Conjugate Gradient Method (ENG)

켤레기울기법 (KOR)

Conjugate Gradient Method (CG)

The conjugate gradient method is an algorithm for the numerical solution of particular systems of linear equations, namely those whose matrix is symmetric and positive-definite. The conjugate gradient method is often implemented as an iterative algorithm, applicable to sparse systems that are too large to be handled by a direct implementation or other direct methods such as the Cholesky decomposition.

Description of the problem

Suppose we want to solve the system of linear equations

    (P1) A * x   = b    : matrix ver.

or,

    (P2) A( x )  = b    : function ver. 

for the vector x, where the known n x n matrix A is symmetric (i.e., A^T = A), positive-definite (i.e., x^T A x > 0 for all non-zero vectors x in R^n), and real, and b is known as well. We denote the unique solution of this system by x^*.

==============================

Aim 1:
From the entries below, extract everything from the line containing "The width and" down to the line containing "at that location.", with both of those lines included, and repeat them without any change.

Information shown:
==============================

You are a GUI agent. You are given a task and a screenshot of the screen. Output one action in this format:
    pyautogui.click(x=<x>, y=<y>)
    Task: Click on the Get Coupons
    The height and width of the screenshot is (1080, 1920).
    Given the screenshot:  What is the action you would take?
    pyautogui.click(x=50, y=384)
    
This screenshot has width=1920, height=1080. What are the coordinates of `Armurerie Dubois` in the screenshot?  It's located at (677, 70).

==============================

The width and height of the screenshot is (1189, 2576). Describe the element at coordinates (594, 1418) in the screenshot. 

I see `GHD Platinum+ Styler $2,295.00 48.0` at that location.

==============================

Aim 2:
In the conjugate gradient passage, copy everything from "켤레기울기법 (KOR)" down to "the Cholesky decomposition." word for word.

Reply 1:
The width and height of the screenshot is (1189, 2576). Describe the element at coordinates (594, 1418) in the screenshot. 

I see `GHD Platinum+ Styler $2,295.00 48.0` at that location.

Reply 2:
켤레기울기법 (KOR)

Conjugate Gradient Method (CG)

The conjugate gradient method is an algorithm for the numerical solution of particular systems of linear equations, namely those whose matrix is symmetric and positive-definite. The conjugate gradient method is often implemented as an iterative algorithm, applicable to sparse systems that are too large to be handled by a direct implementation or other direct methods such as the Cholesky decomposition.